**EXERCISE INSTRUCTIONS**
- a) According to the AI Telephone text, what is the key variable?
- b) Quote a passage from the AI Telephone text verbatim, beginning at the words "There also needs" and ending after the words "one multiple times.".
- c) Determine whether each statement below agrees with the AI Telephone text, answering yes or no and quoting the deciding words: (i) each model ran through all five tasks several times; (ii) current benchmarking evaluates only the final output; (iii) in the example with few mutations, the changes added the word "please".

— Start of TEXT SHOWN —

AI Telephone

Small language models have interesting use cases, especially in lightweight and embedded systems. I wanted to understand the capabilities of these models in a multi-agentic system, particularly how small a model could serve as a coordinator.

A coordinator agent does one core thing: it delegates work. In practice, that means invoking subagents via tool calls and giving them instructions. I needed a way to evaluate this. Preferably something lightweight and simple. What I came up with was a variation on the classic “telephone” game.

A Game of Telephone

AI Telephone is a test of how well an agent can delegate a task through a chain of subagents. A task is given to the first agent along with instructions to delegate the task. That agent invokes a subagent with its own version of the instruction. That subagent invokes another, and so on. The final agent in the chain executes the task.

For some models, the task is successfully delegated through the chain, even for depths of 100. In this example, only two instruction mutations occurred. Both added the word "please".

The key variable is chain depth. A capable coordinator preserves intent; a weak one distorts it. The telephone game allows us to explore how instructions evolve and how communication fails.

Some failures are small deviations; some compound small deviations; others are more catastrophic.

Limitations and Future Work

Right now, this implementation is useful, but simplistic. Current benchmarking only evaluates the final output. To see how the communication failed, you need to look at the run logs. It’s doable, but not scalable. The next step is per-hop analysis, likely with an AI judge, to evaluate and measure intent preservation at each step.

There also needs to be more statistical rigor. Each model ran through all five tasks once each. I’d like to scale that to 100+ tasks, grouped by category or difficulty, and run each one multiple times.

AI Telephone isn’t a magic benchmark. It’s a way to isolate one specific characteristic of model performance: how well a model preserves intent when delegating through a chain of tool calls. The preliminary results suggest some models handle this better than others, but the technique enables us to delve deeper into the question.

AI Telephone is available at https://github.com/josh-kaplan/ai-telephone.

— End of TEXT SHOWN —
— Start of RAW DATA —

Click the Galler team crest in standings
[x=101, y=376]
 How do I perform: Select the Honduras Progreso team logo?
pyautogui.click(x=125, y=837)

— End of RAW DATA —

**SOLUTIONS TO EACH TASK**
- a) Chain depth.

- b)
There also needs to be more statistical rigor. Each model ran through all five tasks once each. I’d like to scale that to 100+ tasks, grouped by category or difficulty, and run each one multiple times.

- c)
(i) No: "Each model ran through all five tasks once each."
(ii) Yes: "Current benchmarking only evaluates the final output."
(iii) Yes: "Both added the word "please"."